Saturday, December 22, 2012

Black Sheep

Sometimes there are certain family members that are considered the black sheep of the family. They just don't fit in or aren't wanted around. I feel that I am that family member. While my brother is also treated in a similar way occasionally, I still feel that I would be the one called that if there were a poll taken. The dynamic in my family is disgusting and isn't the way a family should work. While this blog will piss people off, at this point, I really don't give a shit. 

I have certain friends that know how I am and have been treated, and since I've been going through some tough personal times lately, many of them have said to me, "You have got to get out of that house. It's not healthy for you and will only make things more difficult for you to heal." I agree wholeheartedly. This house is not a good place for me to be. As I've stated in a previous blog entry, my support system here is non-existent. While that may be argued by certain people, they fail to realize that I'm not speaking about financial support. Although apparently that is the only thing that seems to matter at all. Emotional support would be too hard and way too much for me to ask for. 

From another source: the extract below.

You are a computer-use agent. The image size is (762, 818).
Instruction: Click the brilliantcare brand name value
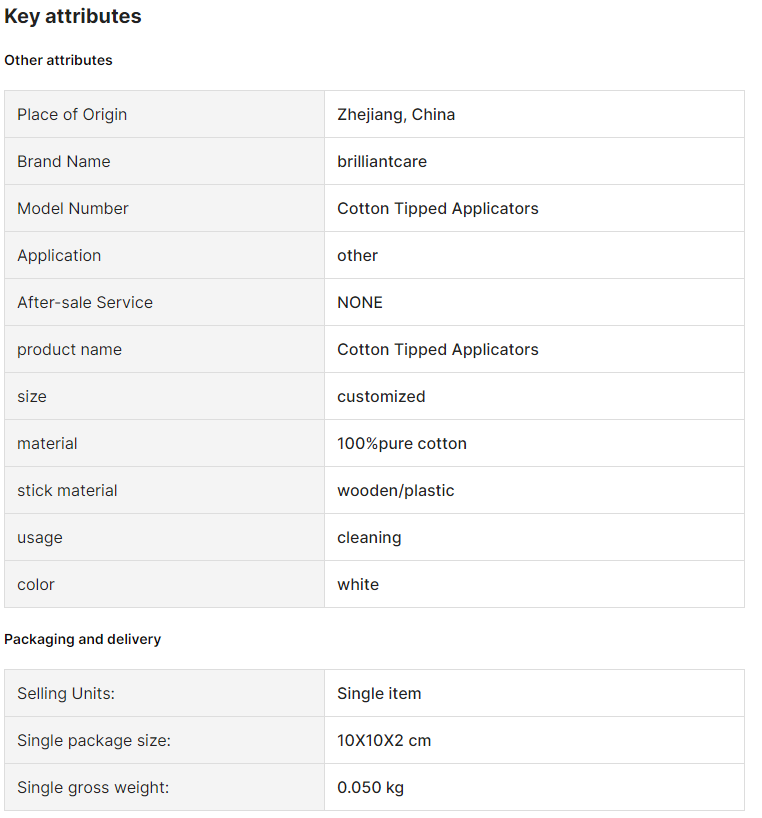pos(382,161)
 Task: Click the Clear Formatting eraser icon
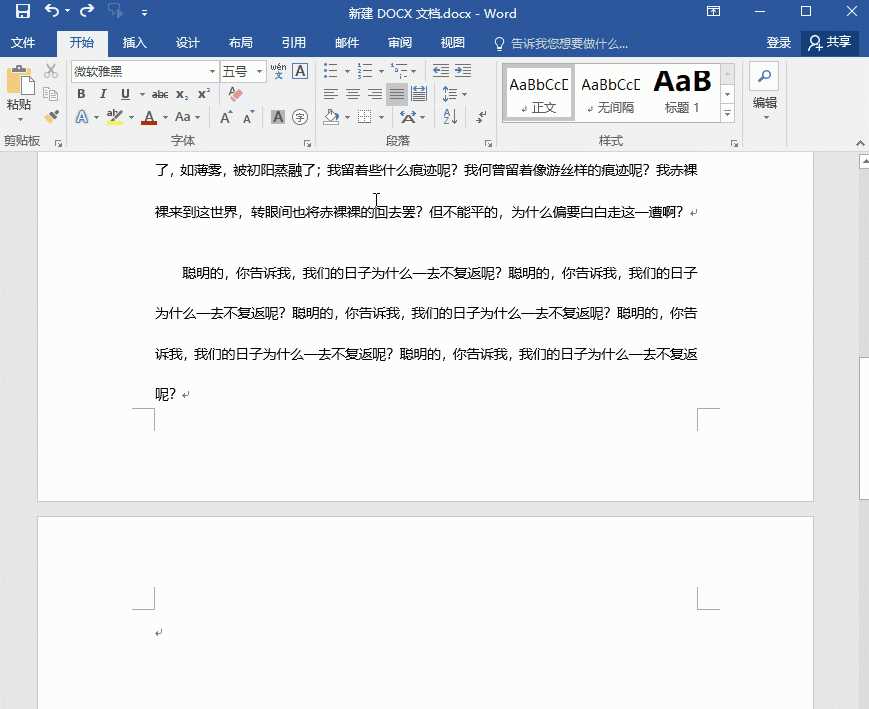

Many people have this idea that the youngest child is spoiled like crazy and gets absolutely everything they want. Wrong! In my family, that would be the first born. They can do absolutely no wrong. They can mess up and make whatever mistakes they want and their messes are always cleaned up by the parents. The next two kids can fucking suffer. We can't do anything right. And because of the oldest's mistakes, the other two children are never allowed to ask for help. I could go into crazy detail, but as I will have enough shit to deal with, I will leave it at that.

Also, anything associated with me is pretty much hated by my family. My last dog, Casey, was just awful because she was mine. And now, Mowgli gets the same treatment. I think he gets it worse actually. I don't know why it happens. It could be jealousy because of the relationship I have with my animals. It could be that simply everything that I love or care for is a piece of shit. Maybe I'm just disliked so much that I can't possibly like anything that is good or right in the world. This is the kind of thing that has made me feel that I am a terrible person or that people hate me. My own family has made me feel this way. No one should ever be made to feel that way, especially by their family. 

I've always been jealous of the people that have great family relationships. I don't really know what that's like. After I started this blog and had really started to examine certain things, I thought that maybe things could turn around. I am no longer hopeful that will happen. I'm almost 27 years old. I need to realize that I am never going to be able to make my family happy with anything I say or do. I need to just concentrate on myself and getting better for me. I cry as I write this because that is a sad realization. Although I've known it for years, I always held out some sort of hope. I really don't know how I can do that now. 

It's not that I don't love my family. I do. And there are occasional happy moments and times when we get along. Maybe that's what deceives me. I want so badly to be able to share things with my parents and not be judged. I want them to be excited for me for going to school and doing something I love. For making the dean's list the first two quarters of my college career so far. I just want them to be proud of me. I've never, ever heard those words and that fucking sucks. I want them to be proud that I'm trying to learn how to take care of myself. I'm not just letting myself sit and rot. I am trying to fight to get better. I want them to want to know about things that are going on with me. 

Mowgli is the biggest comfort and most precious thing I have in my life. So when he is treated like shit, you bet your ass I take it personally. He has helped me through things and is basically the one that holds my hand through everything. Sometimes literally. 




If anyone can make me feel as if I have some good in me, it's my dogs. At least they make me feel as if I do some things right. I do have some good friends that lift me up as well. Deep down, I don't think I'm awful. At least I hope I'm not. But when you are constantly surrounded by people that make you feel that you are, those are the voices that you tend to listen to. The bad always sticks. The good things tend to fade. But my love for my babies will never fade. I know that I am headed in the right direction, with or without my family's support.


Literally, the only two pictures I have of me and Piper. She hates cameras.







1 comment:

  1. You ARE a good woman T, and you are right about living your life for you. As soon as you stop worrying about making family happy and get YOU happy....they'll all start admiring you and taking you seriously. When a person does well for themself and in life everyone let's go of resentments. For example, I am the worst thing my family ever saw...over and over and year after year I proved them right and stayed that way for WAY too long...BUT now that I chose a career (yes, I said its a career) and I am working very hard at it, and staying consistant, they like me. Only now...I don't really care if they like me or not. Life will reward your hard work. Make you and your life good...the family won't matter as much. They'll be swinging from your nuts in 10 years. OH!!!! And just wait till they retire and need you to take care of their old, decrepit ass....Mmmmwwahahahahaha!